Trecho de origem:
↓

Dentre outros aspectos, o caso Gelman v. Uruguai diz respeito à separação compulsória de um bebê e sua mãe, atrelado ao contexto de ditadura militar e perseguição de opositores do governo. Maria Cláudia foi detida arbitrariamente na Argentina e levada ao Uruguai, onde deu à luz a sua filha, Maria Macarena, que foi entregue a uma família uruguaia. A criança foi privada do convívio com sua família natural e, durante muitos anos, sequer soube de sua verdadeira história. 

Esses atos foram cometidos por agentes estatais argentinos e uruguaios no marco da Operação Condor. Essa operação foi uma aliança entre regimes militares da América do Sul que permitia a troca de informações e livre trânsito para perseguir opositores da ditadura no continente.

Aqui, é interessante observar os direitos envolvidos na proteção do núcleo familiar e da criança. Toda a família sofre os impactos do desaparecimento de Maria Claudia, sobretudo Maria Macarena, que foi privada de sua identidade e da convivência com a família natural durante muitos anos. O Caso Gelman v. Uruguai, foi julgado pela Corte Interamericana de Direitos Humanos.

Mas, afinal, o que é a Corte IDH? Ela é um órgão judicial autônomo, que faz parte do Sistema Interamericano de Direitos Humanos e tem por objetivo a interpretação e aplicação da Convenção Americana de Direitos Humanos. Sendo assim, a Corte reconheceu o desrespeito à integridade de Maria Macarena e ao direito à verdade sobre a própria história, portanto sofreu graves violações de direitos humanos.

Além disso, a Corte reconheceu a violação à integridade psíquica de Juan Gelman, pai de Maria Cláudia, devido à constante negativa das autoridades estatais em fornecer informações sobre o paradeiro de sua filha. Juan só teve o primeiro contato com a neta 23 anos após o seu nascimento, e, a partir de então, começaram a buscar a verdade sobre o paradeiro de Maria Claudia.

↑

Dados fornecidos:
↓

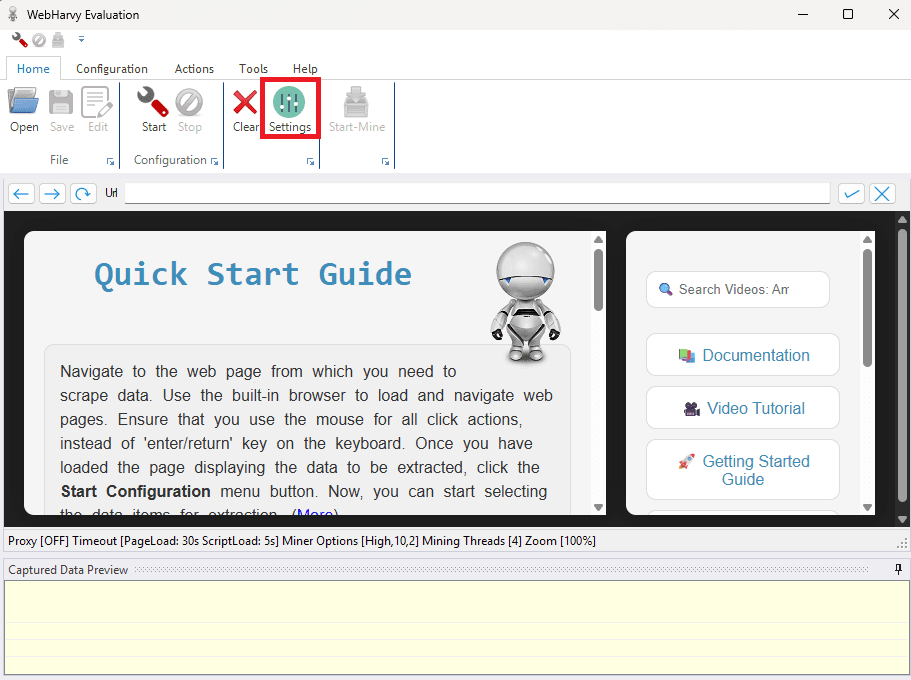911x680 pixels.
Task: Confirm the URL with the checkmark
Action: coord(851,193)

↑

Enunciado A: Segundo o trecho sobre o caso Gelman v. Uruguai, por qual tribunal o caso foi julgado?
Enunciado B: Transcreva a passagem do trecho sobre o caso Gelman v. Uruguai que vai de "Mas, afinal, o" até "violações de direitos humanos.", trocando "autônomo" por "independente".

Resposta A: Pela Corte Interamericana de Direitos Humanos.

Resposta B:
Mas, afinal, o que é a Corte IDH? Ela é um órgão judicial independente, que faz parte do Sistema Interamericano de Direitos Humanos e tem por objetivo a interpretação e aplicação da Convenção Americana de Direitos Humanos. Sendo assim, a Corte reconheceu o desrespeito à integridade de Maria Macarena e ao direito à verdade sobre a própria história, portanto sofreu graves violações de direitos humanos.